Öffentliche Ordnung: Die Problemeltern vom Prenzlberg

Alkohol trinkende Eltern auf einem von einer Bar gepflegten öffentlichen Spielplatz regen den grünen Stadtrat von Pankow auf.

Der Betreiber der Bar Alois S., Lothar Heer sitzt an einem Tisch in seiner Bar mit Blick auf den daneben liegenden Spielplatz

Wirt Lothar Heer in seiner Bar, rechts hinten der Feierabend-Spielplatz Foto: Christian Thiel

BERLIN taz | Bald dürfen Jasmin Lentelt und Andrea Ullrich ihren Wein wahrscheinlich wieder legal trinken. Die beiden Mittdreißigerinnen sitzen an diesem heißen Juni­abend in Sichtweite ihrer Kleinkinder auf dem Spielplatz in der Senefelderstraße in Prenzlauer Berg und trinken zum Feierabend gekühlten Weißwein aus dem Alois S., einer Tapas-Bar mit offener Seite zum Spielplatz hin. Seit Jahren tun sie das, jetzt aber mit schlechtem Gewissen. Denn wenn das Ordnungsamt sie beim Wein ertappt, droht Lothar Heer, dem Wirt des Alois S., eine weitere Geldstrafe.

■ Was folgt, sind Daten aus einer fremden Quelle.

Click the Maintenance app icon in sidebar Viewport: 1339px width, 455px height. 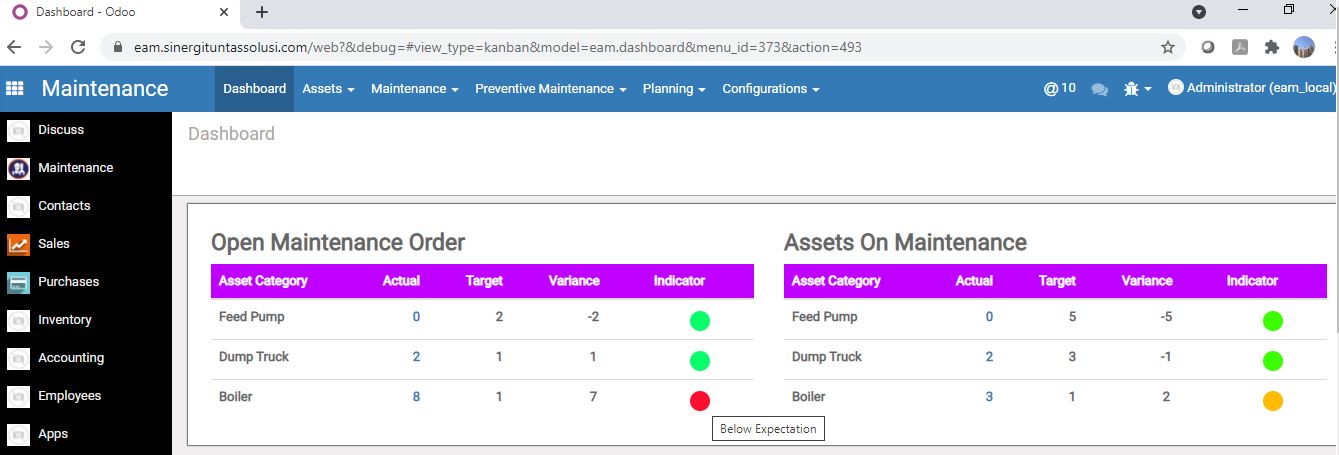(18, 168)
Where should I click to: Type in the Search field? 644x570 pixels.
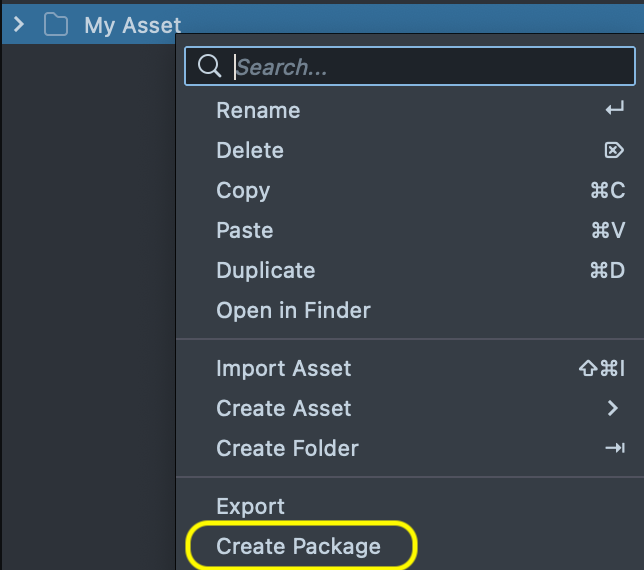click(x=430, y=67)
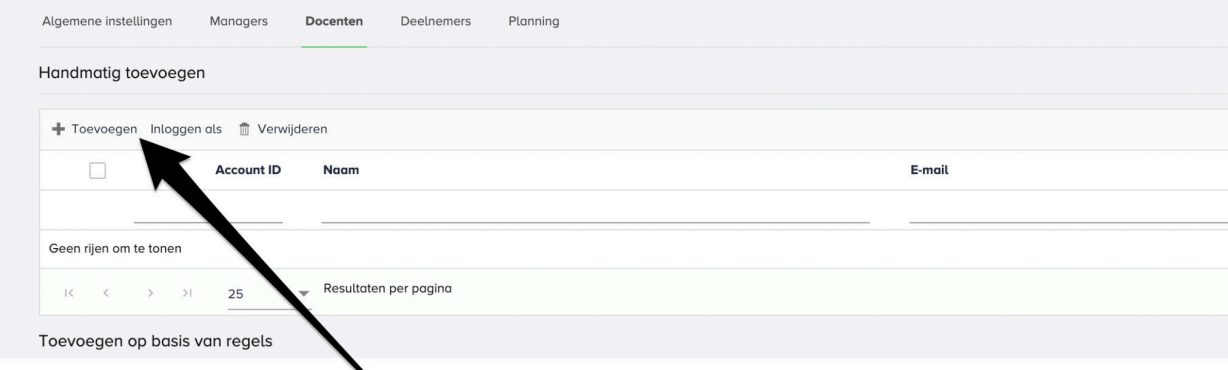Click the Naam filter input field
The image size is (1228, 370).
[x=595, y=210]
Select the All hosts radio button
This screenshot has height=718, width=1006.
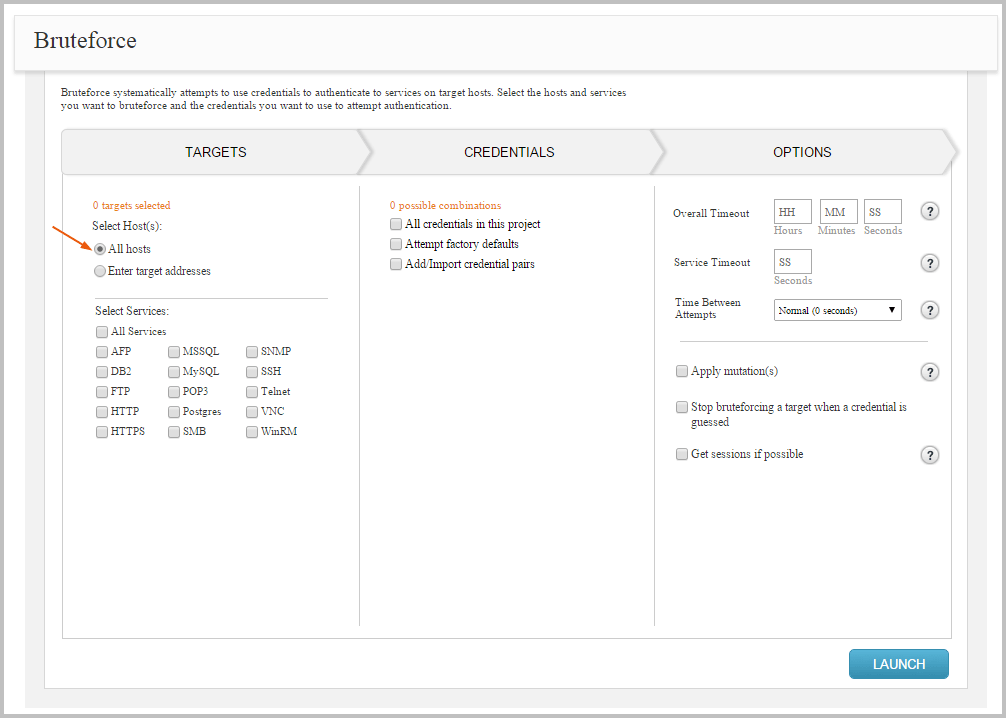point(100,249)
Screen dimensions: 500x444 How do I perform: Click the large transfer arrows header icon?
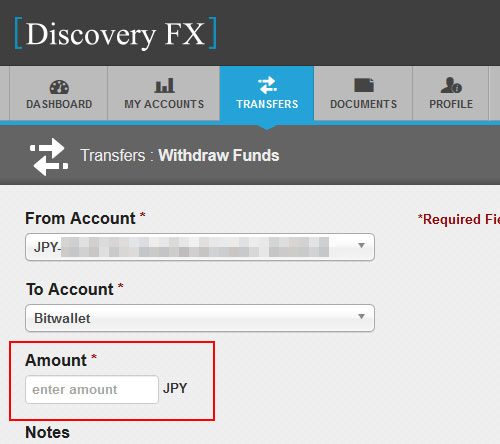[x=49, y=157]
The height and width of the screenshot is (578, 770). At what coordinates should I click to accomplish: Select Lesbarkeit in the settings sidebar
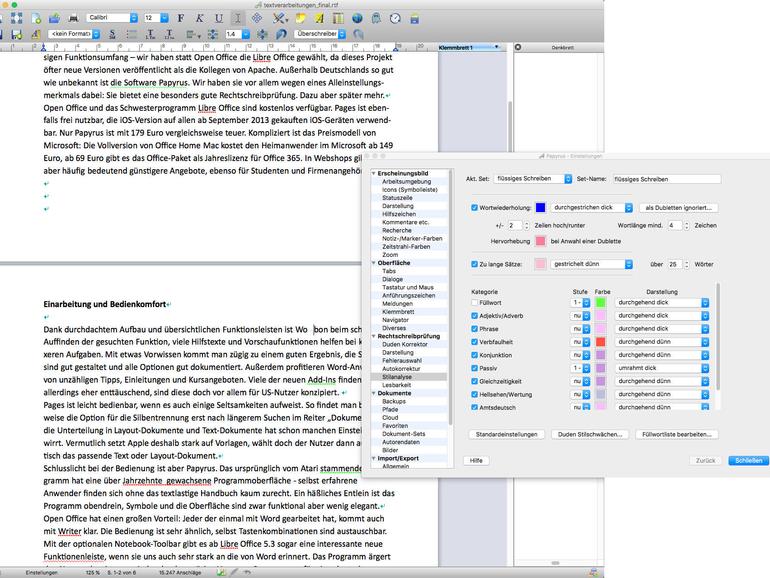click(x=397, y=385)
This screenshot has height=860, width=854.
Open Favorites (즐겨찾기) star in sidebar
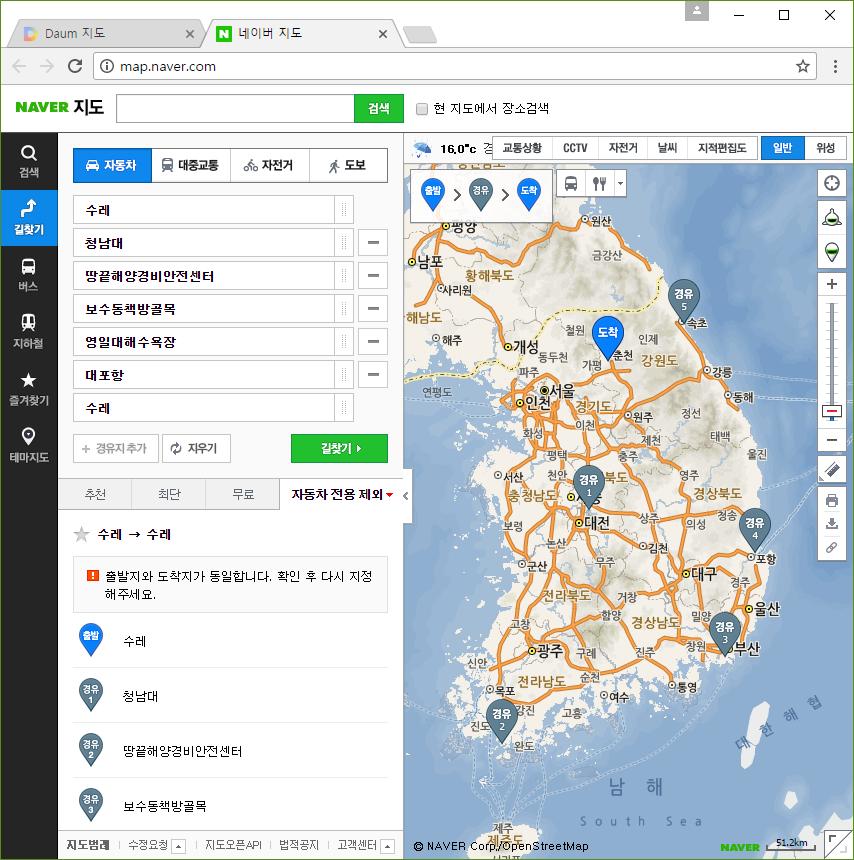click(x=29, y=388)
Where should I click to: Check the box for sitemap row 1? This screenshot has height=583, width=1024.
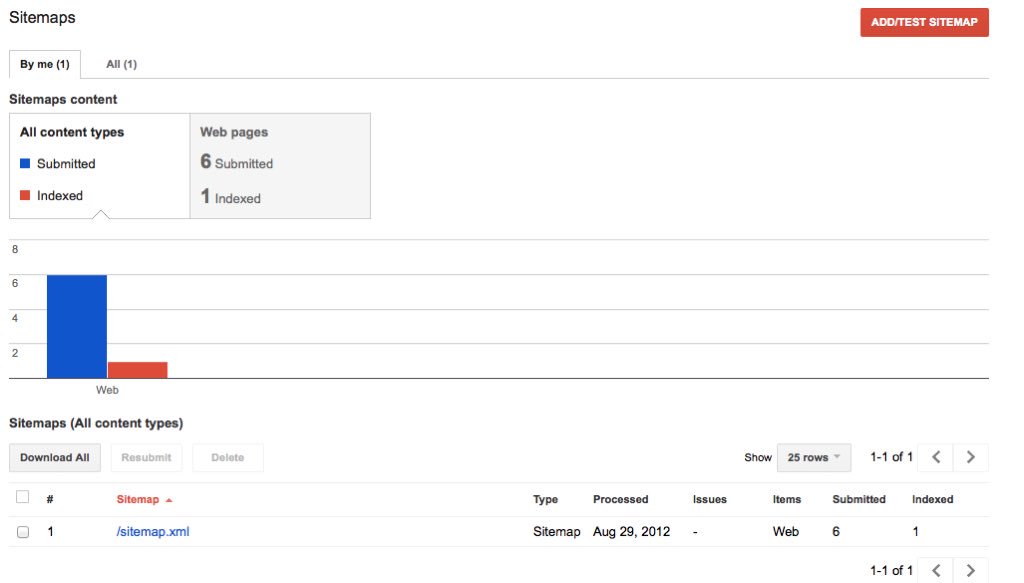point(23,531)
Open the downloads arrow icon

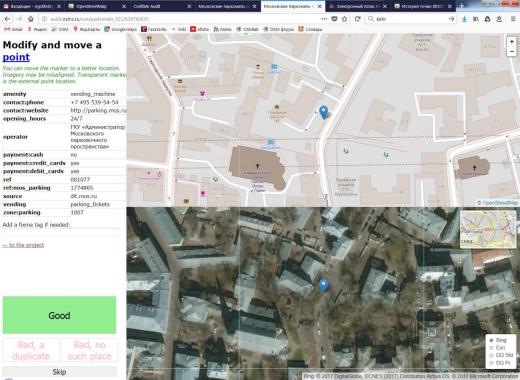click(464, 19)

„Das war einer der wenigen schönen, gechillten Plätze für Familien“, meint Ullrich. „Man kann hier essen, ein Glas trinken und hat die Kinder im Blick.“ Früher, das heißt, bevor der stellvertretende Bezirksbürgermeister und Grünflächenstadtrat Vollrad Kuhn (Grüne) den Spielplatz mit einem Alkoholverbot belegte. Die Vereinbarung, die seit fast zwanzig Jahren zwischen dem Bezirksamt Pankow und der Bar bestanden hatte, hob Kuhn einseitig auf. Den Wirt informierte Kuhn nicht über diesen Schritt. Die Folge: zwei Ordnungs-Bußgelder für Heer. Kuhns Argument: Von rauchenden und Alkohol trinkenden Eltern gehe eine Gefahr für die Kinder aus.

„Alkohol und Spielplatz passen nicht zusammen. Das Alkoholverbot ergibt sich aus dem Kinderschutz“, sagte Nicole Holtz, Pressesprecherin des Pankower Grünflächenamtes, gestern der taz.

Im Berliner Grünanlagengesetz ist kein Alkoholverbot auf Spielplätzen vorgesehen, doch Stadtrat Kuhn kann dem Gesetz zufolge „bestimmte Benutzungsarten und Öffnungszeiten festlegen und die Benutzung durch Gebote oder Verbote regeln.“ Für Roland Schröder, der für die SPD in der Pankower Bezirksverordnetenversammlung (BVV) sitzt, ist Kuhns Verbot ein Skandal. „Warum macht das Bezirksamt eine bewährte Praxis und einen ganz besonderen Ort in Prenzlauer Berg kaputt?“, so Schröder am Montag gegenüber der taz. „Lothar Heer pflegt den Spielplatz und darf dafür ein paar Tische aufstellen und bewirten. Das hat sich vor zwanzig Jahren aus einer Elterninitiative und unter Mitwirkung des Bezirksamtes und des Quartiersmanagements entwickelt“, so der stellvertretende Vorsitzende des BVV-Ausschusses für Öffentliche Ordnung.

Rückhalt für den Betreiber

Der Bezirksverordnete meint, der Bar-Spielplatz sei durch diese Übereinkunft einer der saubersten und am besten gepflegten Plätze des Bezirks geworden. Schröder sieht Kuhns Vorgehen als Teil einer bezirksweiten Agenda: „Wie schon im Bürgerpark und im Mauerpark werden hier Ruhe, Ordnung, Sauberkeit vor Lebensfreude und Nachbarschaft gestellt.“

Gegen diese Agenda haben SPD und Linke am Montag einen Antrag in den Ordnungsausschuss der BVV Pankow eingebracht. Die Forderung: das Alkoholverbot auf dem Spielplatz aufheben und die bewährte Kooperation mit dem Alois S. vertraglich festschreiben. Bis auf zwei grüne Enthaltungen stimmten alle Bezirksverordneten dem zu.

Lothar Heer, Betreiber des Alois S., freut sich über diesen Rückhalt: „Ich habe natürlich gleich einen Genehmigungsantrag gestellt“, sagte er gestern der taz und erzählt, dass auch eine grüne Verordnete gegen ihren eigenen Stadtrat gestimmt habe. Er kenne sie schon lange, sie komme oft auf den Feier­abend-Spielplatz.